Temos, assim, uma convergência na sociedade civil que assegurou uma transição diferente da espanhola, mas com pontos de contacto. Podemos dizer, por exemplo, que os “Cuadernos para el Diálogo” de Joaquin Ruiz Gimenez tiveram um papel semelhante a “O Tempo e o Modo”. Os contactos com opositores espanhóis, como Dionísio Ridruejo no Centro Nacional de Cultura, José Bergamin, com Tierno Galván ou José Vidal Beneyto e com desenvolvimentistas moderados fizeram-se sentir. Se em 1945 a democratização não encontrou um clima internacional favorável, a partir de 1958, a candidatura de Humberto Delgado e o memorando do Bispo do Porto tiveram efeitos significativos e irreversíveis internos e externos e a Livraria Moraes e a revista de Alçada Baptista foram os símbolos culturais evidentes. Mário Soares compreendeu o novo paradigma que e não só se abriu a uma cooperação nova relativamente às relações no seio da oposição tradicional, mas também teve oportunidade de vincar a necessidade de uma lógica liberal democrática e europeísta. Por outro lado, os estudantes universitários da crise de 1961, como Jorge Sampaio, marcariam a sua presença, logo no primeiro número da nova revista.

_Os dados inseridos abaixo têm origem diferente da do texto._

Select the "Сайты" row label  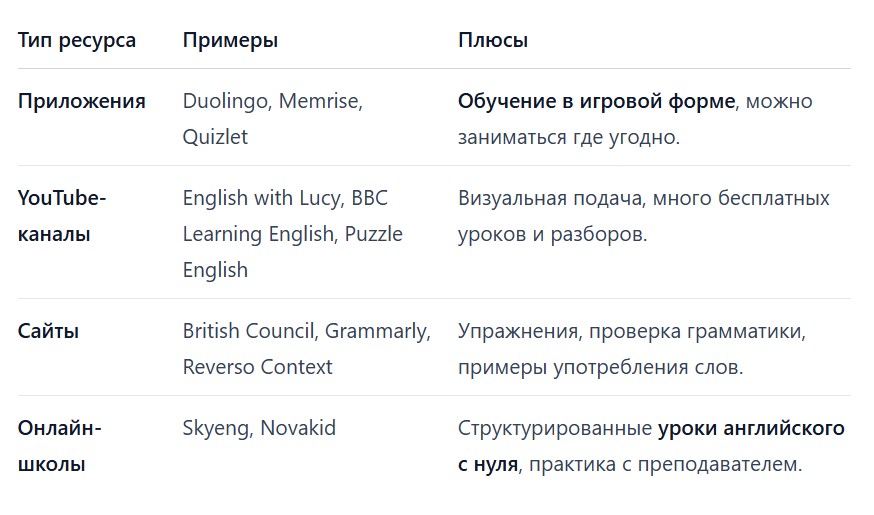(48, 331)

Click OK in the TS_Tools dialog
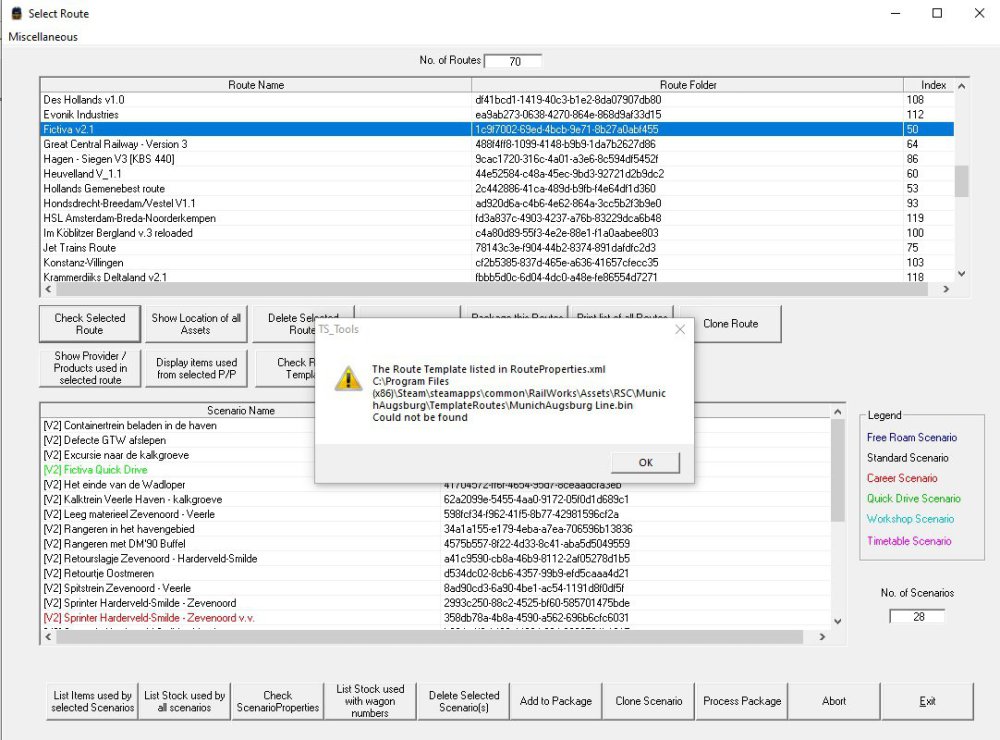click(645, 462)
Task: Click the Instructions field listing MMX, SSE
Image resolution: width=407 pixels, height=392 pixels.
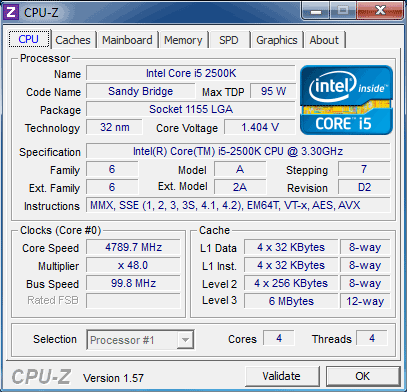Action: (x=238, y=205)
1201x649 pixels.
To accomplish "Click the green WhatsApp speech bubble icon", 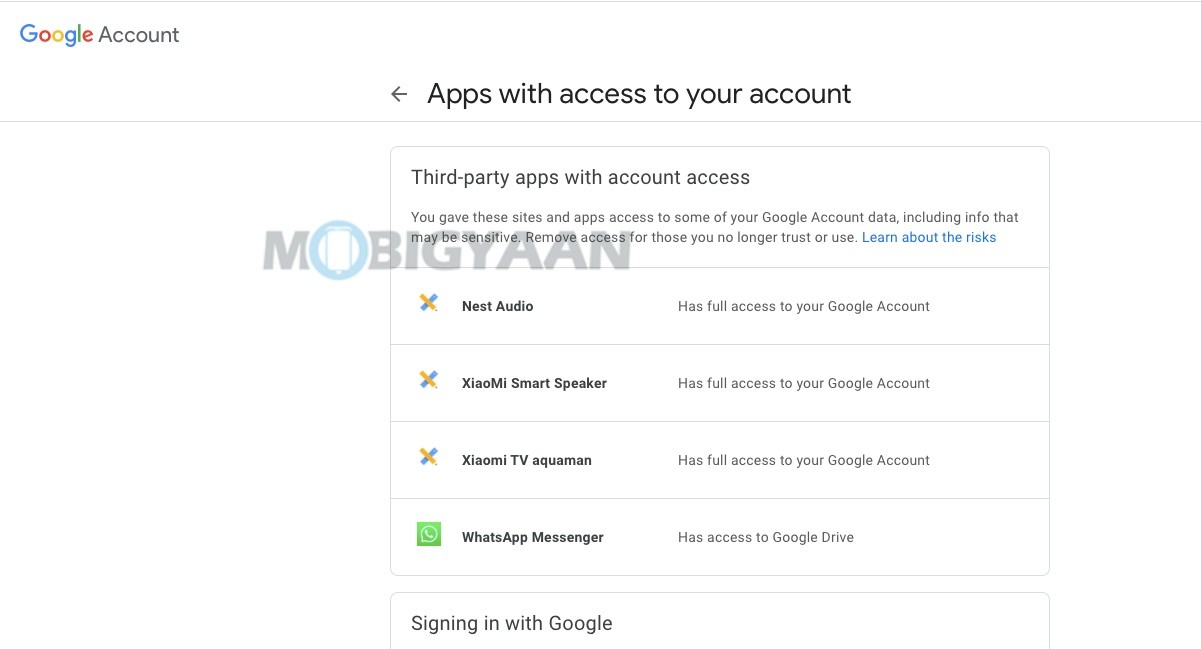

É importante deixar claro que Edgar Morin, bem como Jean-Marie Domenach da revista “Esprit” e Pierre Emmanuel, no Congresso para a Liberdade da Cultura, conjugaram esforços no sentido de batalhar no campo intelectual pela democracia. No Centro Nacional de Cultura, Sophia de Mello Breyner e Francisco Sousa Tavares desempenhariam um papel muito profundo quer no mundo intelectual, designadamente com jovens escritores, poetas e artistas, mas também junto de católicos inconformistas, como Frei Mateus Peres e Frei Bento Domingues, além de Nuno Teotónio Pereira, que lançariam as sementes da opção democrática e anticolonial, rompendo com a posição tradicional da oposição, ainda sob os efeitos do ultimatum inglês de 1890. João XXIII, ao convocar o Concílio Vaticano II fê-lo para superar a lógica do eurocentrismo, pondo a tónica nos sinais dos tempos, como salientaria na encíclica “Pacem in Terris”. Lembre-se que nos trabalhos do Concílio apenas usaram da palavra dois bispos portugueses, de tónica renovadora – D. António Ferreira Gomes (Porto), e D. Sebastião Soares de Resende (Beira). Domenach tenta mobilizar os leitores de “Esprit”, mas o efeito não demorará, a revista é proibida em Portugal. Nem mesmo a referência ao nome da revista é permitida pela censura, pelo que os redatores portugueses passam a usar a expressão de “revista de Mounier”.

Edgar Morin entusiasma-se com os amigos portugueses que em muito pouco tempo evoluem rapidamente no sentido da compreensão das causas profundas da justiça e da solidariedade humana. No fundo, a ideia de complexidade que ocupa as investigações de Morin encontra eco no generoso contributo de quem no dia a dia vai provando a vantagem indiscutível dos compromissos, que aproveitam os contributos de todos na medida das suas especificidades. A Democracia constrói-se a partir da compreensão da vida quotidiana e nada melhor do que fazer da entreajuda o método adequado para defender o bem comum. Sempre a relação entre a Raiz e a Utopia, entre a tradição e a modernidade, entre o passado e o futuro. Daí a importância da partilha de preocupações e de uma reflexão em diálogo, assente na aceitação das diferenças e na procura de uma mediação no seio das instituições. Sendo a liberdade um valor essencial para Edgar Morin, o certo é que há nele uma preocupação dialógica sempre presente.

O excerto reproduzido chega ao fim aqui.